Les partenaires sociaux (ou du moins les trois organisations patronales d’un côté, la CFDT, FO et la CFTC de l’autre) viennent de ratifier trois ANI (accords nationaux interprofessionnels) sur lesquels ils s’étaient entendus le 14 novembre dernier : il en résultera une nouvelle convention d’assurance chômage applicable au 1er janvier 2025, et peut-être, si le gouvernement l’accepte (et s’il y a un gouvernement en 2025 pour s’en saisir !), de nouvelles règles sur l’emploi des seniors ainsi qu’une modification des ordonnances travail de 2017, qui mettrait fin à la limitation à 3 du nombre de mandats des représentants du personnel.
L’accord est important pour les choix de fond qu’il comporte mais, à vrai dire, il l’est surtout pour le changement d’attitude de l’État à l’égard des partenaires sociaux et le revirement dont il témoigne sur la gestion de l’assurance chômage.
Sur le contenu, la nouvelle convention d’assurance chômage 2025 (elle vient d’être agréée par le gouvernement démissionnaire en charge de la gestion des affaires courantes) ne comporte pas de mesures révolutionnaires. Elle génère des économies : le montant de celles-ci a été chiffré à 1,7 Mds en régime de croisière. Toutefois, les mesures comportaient à l’origine une baisse de l’indemnisation des frontaliers à laquelle le texte final a dû renoncer parce qu’elle était sans doute inconstitutionnelle : de ce fait, les économies réalisées seront sans doute moins importantes que prévu.
Le texte prévoit l’abaissement de 6 à 5 mois, pour les saisonniers et les primo-accédants, de la durée de travail effectuée dans les 24 mois précédents nécessaire pour être indemnisé ; l’abaissement à 55 ans au lieu de 57 de la dispense de la dégressivité appliquée aux indemnisations pour les hauts revenus ; il s’adapte à la réforme des retraites : il prévoit un recul de 2 ans, à 55 et 57 ans, de l’âge qui permet l’allongement de la durée d’indemnisation et, corrélativement, le recul progressif à 64 ans de la possibilité de voit se poursuivre l’indemnisation pour les demandeurs d’emploi âgés jusqu’à ce qu’ils puissent prétendre à une retraite au taux plein ; il prévoit la baisse du plafond de cumul entre l’allocation chômage et les revenus tirés d’une création d’entreprise et la mensualisation à 30 jours du versement de l’allocation (c’est une diminution sur l’année) ; enfin une cotisation exceptionnelle décidée en 2017 de 0,05 % des employeurs et qui devait à l’origine être abrogée en 2020 est supprimée.

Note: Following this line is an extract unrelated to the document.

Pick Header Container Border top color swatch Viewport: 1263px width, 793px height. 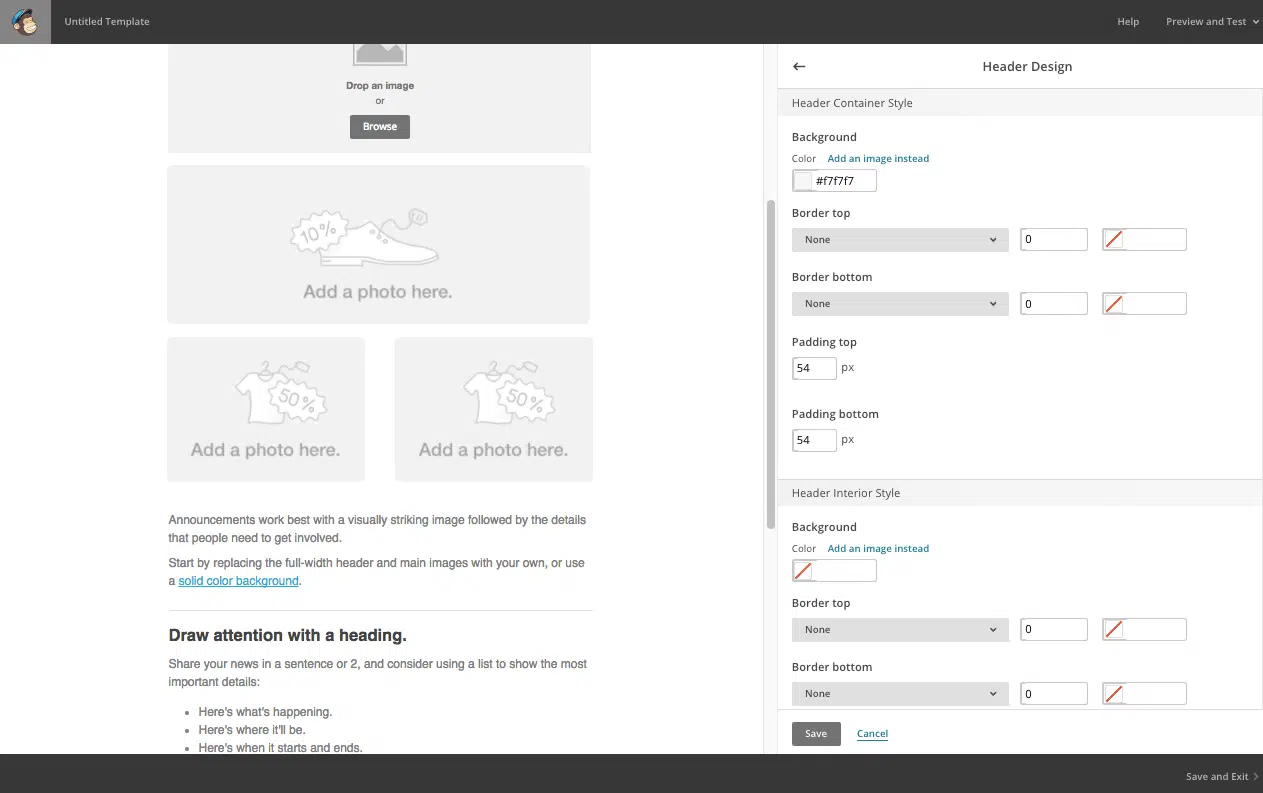(x=1113, y=240)
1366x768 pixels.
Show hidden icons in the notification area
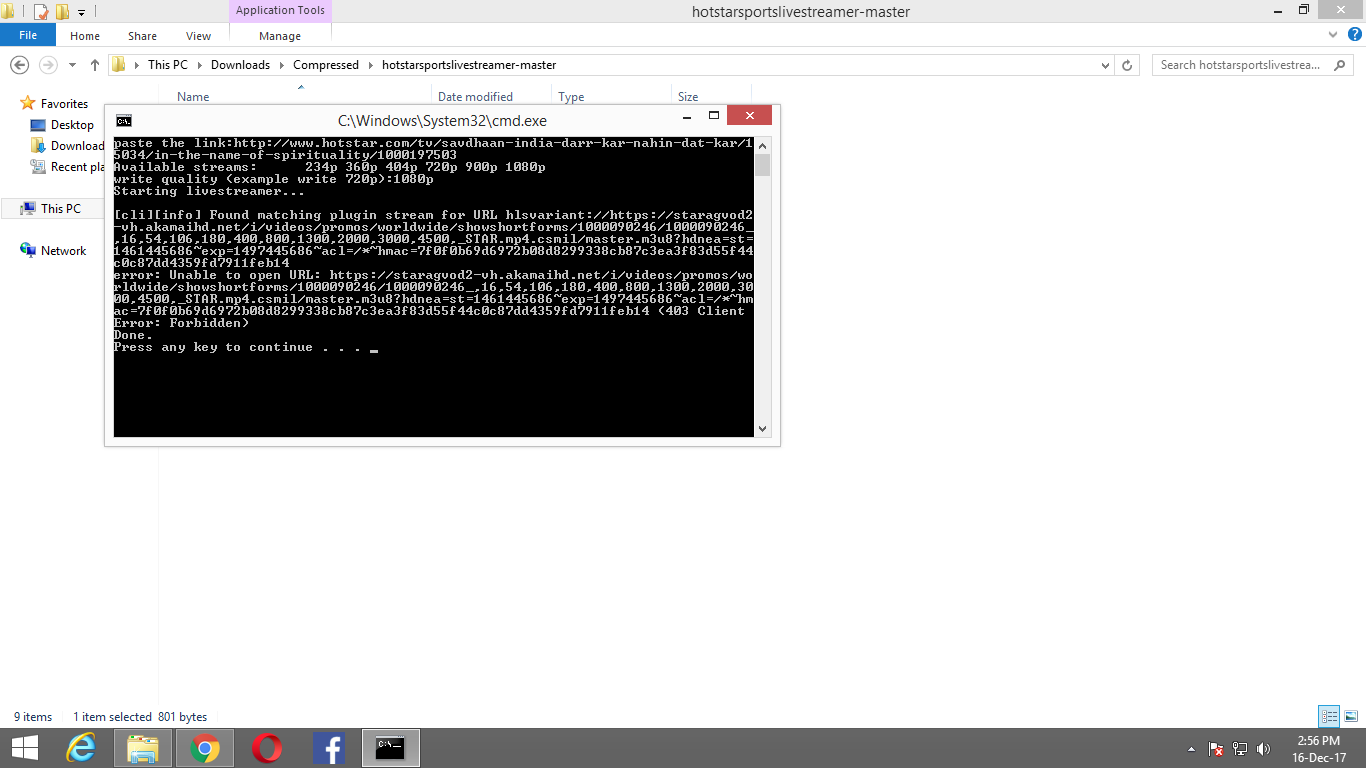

Sur l’emploi des seniors, l’ANI crée, pour les demandeurs de 60 ans et plus, un contrat de valorisation de l’expérience, avec possibilité de cumul de l’allocation chômage et du salaire, contrat de travail que l’employeur pourrait rompre lorsque le salarié atteint l’âge légal de retraite. De plus la retraite progressive sera accessible dès 60 ans au lieu de 62 ans. Ces dispositions sont très modestes, en tout cas ne créent pas de droit nouveau. Une loi sera nécessaire pour les mettre en œuvre, de même que la loi existante devra être modifiée pour abandonner la limitation du nombre de mandats des représentants du personnel.
Ces textes témoignent donc plutôt d’une adaptation au contexte que d’un progrès social. Cependant, chacun a salué une sorte de retour au dialogue social et c’est sans doute en cela que la validation du texte présente une réelle importance.
L’assurance chômage, traditionnellement définie par convention négociée par les partenaires sociaux et agréée par l’État sur des critères formels de conformité à la loi, a en effet été une cible sous la présidence Macron. Ce dernier considérait que la fixation des règles en ce domaine devait relever de l’État : il voulait faire de l’assurance chômage un outil de la politique de l’emploi, notamment en limitant les droits des demandeurs d’emploi pour les inciter à reprendre un emploi le plus rapidement possible.
L’outil utilisé a été la loi Avenir professionnel du 5 septembre 2018, qui donne à l’État le droit, avant toute négociation conventionnelle sur le régime d’assurance chômage, d’établir un « document de cadrage » portant sur la trajectoire financière souhaitée du régime et sur l’évolution de ses règles. La compatibilité de la convention avec la lettre de cadrage est alors devenue une condition de l’agrément de l’État. La négociation organisée en 2019 entre les partenaires sociaux ayant échoué à respecter ce cadrage, l’État a repris la main et défini de lui-même les règles applicables : celles-ci correspondaient un durcissement sévère des conditions d’obtention des droits, du calcul de l’allocation, parfois de la durée de versement, enfin des sanctions applicables en cas de manquement des demandeurs d’emploi à leurs obligations.
Fin 2023, les partenaires sociaux ont négocié et signé un nouveau texte conventionnel d’assurance chômage pour une entrée en vigueur début 2024. Le gouvernement a différé l’application de ce texte puis lui a refusé son agrément en mai 2024, au motif qu’il ne respectait pas le cadrage financier fixé par l’État. Le Premier ministre G. Attal a alors annoncé une nouvelle réforme de l’assurance chômage décidée unilatéralement par l’État, durcissant encore les règles d’indemnisation. L’application de la réforme a été suspendue par la dissolution de juin 2024 de l’Assemblée nationale.
C’est en octobre 2024, dès sa nomination, que le Premier ministre M. Barnier a demandé aux partenaires sociaux de négocier à nouveau, en leur imposant toutefois un cadre financier d’économies au moins égales à 400 millions par an. Pour des raisons juridiques et symboliques, le texte se présente comme un avenant à la convention signée de 2023. En ce domaine, M. Barnier a désavoué son prédécesseur (le décret définissant l’assurance chômage, suspendu par la dissolution, a été abandonné) et quelque peu bravé le Président, acceptant de respecter le cadre traditionnel des négociations nationales interprofessionnelles paritaires. Les partenaires sociaux quant à eux ont considéré, pour reprendre l’expression de la CFTC, qu’ils avaient « une obligation sociale et morale de parvenir à un accord », pour éviter des projets étatiques plus restrictifs. Les partenaires sociaux semblent ainsi avoir reconquis leurs droits, même si le cadrage de l’État perdure, qu’un gouvernement moins bienveillant pourrait à nouveau durcir.